§ WHAT TO PRODUCE:
Your task is to return all of the entries below exactly, leaving out each picture.

§ SOURCE MATERIAL:
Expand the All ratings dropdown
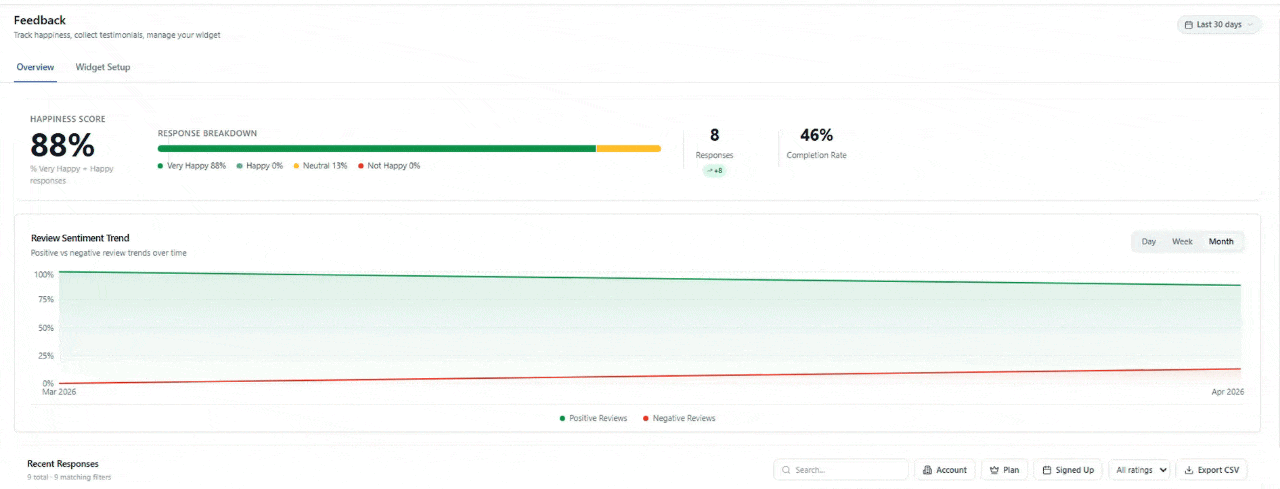 [x=1140, y=470]
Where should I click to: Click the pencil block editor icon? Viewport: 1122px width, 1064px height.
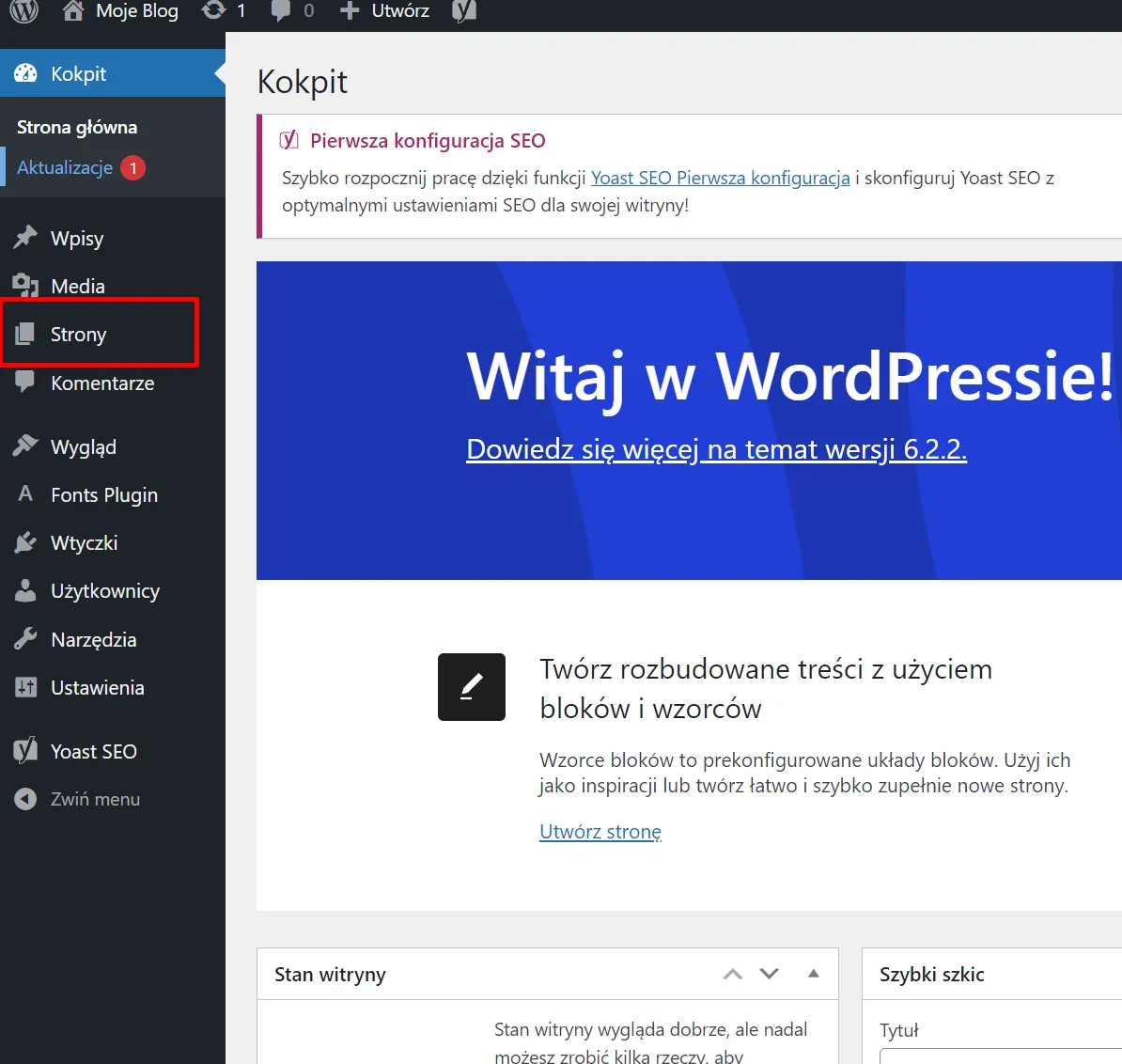tap(471, 687)
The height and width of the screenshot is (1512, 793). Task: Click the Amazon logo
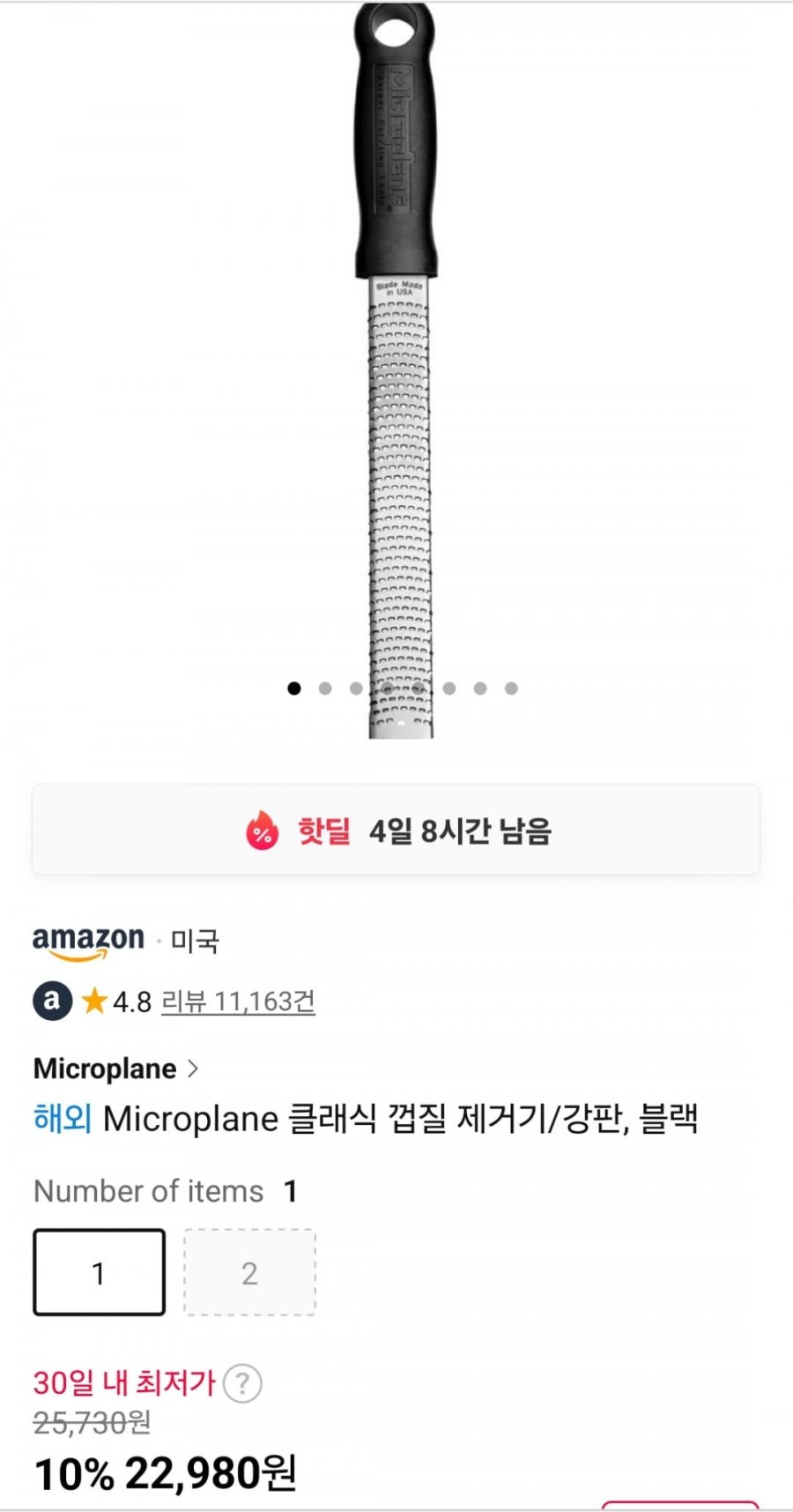point(88,942)
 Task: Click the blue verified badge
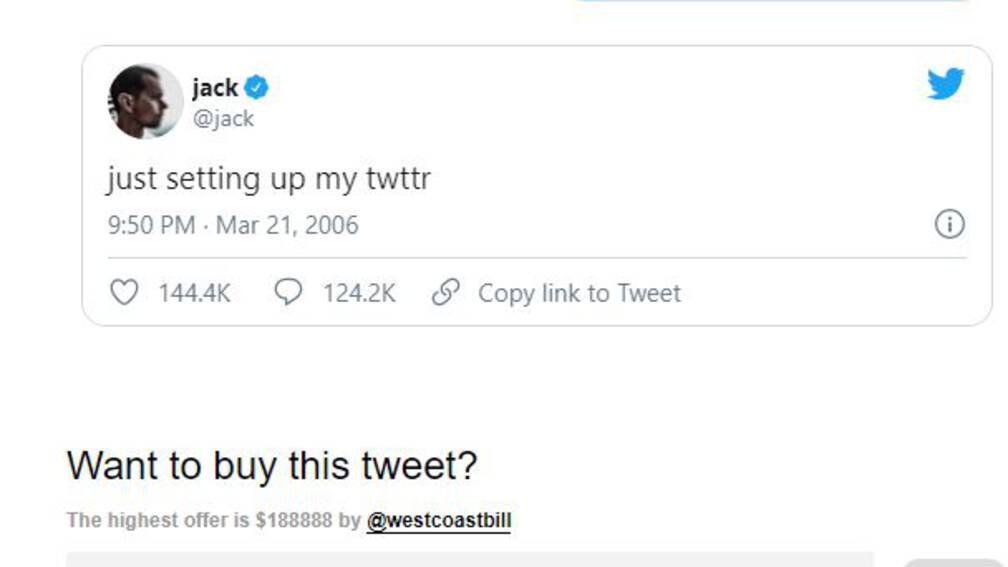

§ EXERCISE SOLUTION:
Expand the All ratings dropdown
 [x=1140, y=470]
Where should I click to: Click the pencil block editor icon? Viewport: 1122px width, 1064px height.
tap(471, 687)
The height and width of the screenshot is (1512, 793). Task: Click the Amazon logo
point(88,942)
 Task: Click the blue verified badge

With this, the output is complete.